Zespół badaczy z Australii z przyjemnością informuje, że ich wysiłki na rzecz wyhodowania tego gatunku wydają się być skuteczne.
Niedawno ekolodzy z rezerwatu przyrody Mt Gibson Wildlife Sanctuary w Australii dokonali zaskakującego odkrycia. W rezerwacie znaleziono miot nowonarodzonych, małych, kolczastych stworzeń.
Ale te stworzenia nie są zwykłymi zwierzętami. Należą do gatunku „zachodnich kułaków”, szczególnego rodzaju drapieżnych torbaczy. Gatunek ten był dawniej szeroko rozpowszechniony w całej Australii, jednak wraz z przybyciem pierwszych Europejczyków jego populacja znacznie spadła.
Źródło: Wikimedia Commons
Obecnie zachodnie kuny, zwane też chuditchami, występują wyłącznie w południowo-zachodniej Australii, a ponadto występują wyłącznie w niewielkich grupach. Te torbacze wielkości kota odgrywają ważną rolę w ekosystemie, pomagając kontrolować populacje małych bezkręgowców, a także niektórych gadów i ptaków.

Przez ostatnie kilka miesięcy naukowcy pracowali nad przywróceniem populacji torbaczy do rezerwatu Mt Gibson, miejsca, w którym wcześniej zniknęły.
Teraz, po niedawnym odkryciu młodych, stało się jasne, że wysiłki naukowców zakończyły się sukcesem. Wygląda na to, że zwierzęta czują się w rezerwacie świetnie i rozmnażają się bez problemów.
Opublikowano przez Australian Wildlife Conservancy w poniedziałek 13 listopada 2023 r.
„Dzięki regularnemu monitorowaniu widzimy, że niełazom wiedzie się dobrze w rezerwacie, a znalezienie pierwszych szczeniąt w torbie jest pozytywnym znakiem, że przystosowały się do nowego środowiska” – powiedziała Georgina Anderson, starsza ekolog terenowa AWC.
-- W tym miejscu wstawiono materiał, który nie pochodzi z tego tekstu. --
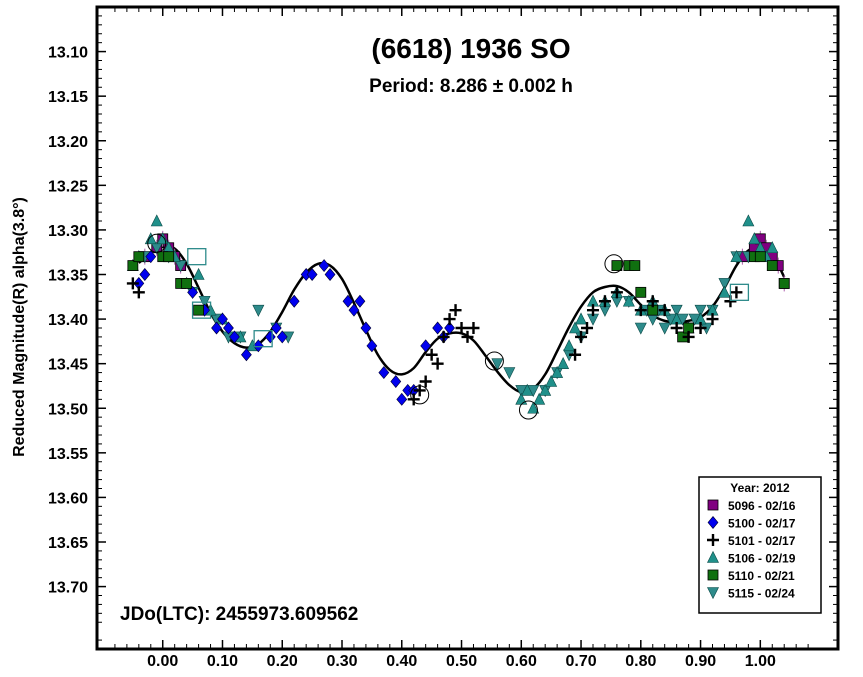  Describe the element at coordinates (762, 559) in the screenshot. I see `legend-label: 5106 - 02/19` at that location.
„Jeden z niełazów, któremu nadaliśmy imię Aang, regularnie pojawia się na naszych kamerach zainstalowanych w miejscach wypuszczenia. „To jeden z naszych największych i najbardziej imponujących niełazów, którego osobowość dorównuje jego wyglądowi – często przemieszcza się między różnymi miejscami, aby zbierać kurczaki, które wykorzystujemy jako przynętę, i zakłóca nasze skrzynki z przynętą” – dodała.
Jakże raduje widzieć nadzieję dla tego gatunku! Miejmy nadzieję, że niełazy wkrótce znów zaczną się rozmnażać w całej Australii!
Udostępnij ten artykuł na Facebooku, aby rozprzestrzenić dobrą nowinę!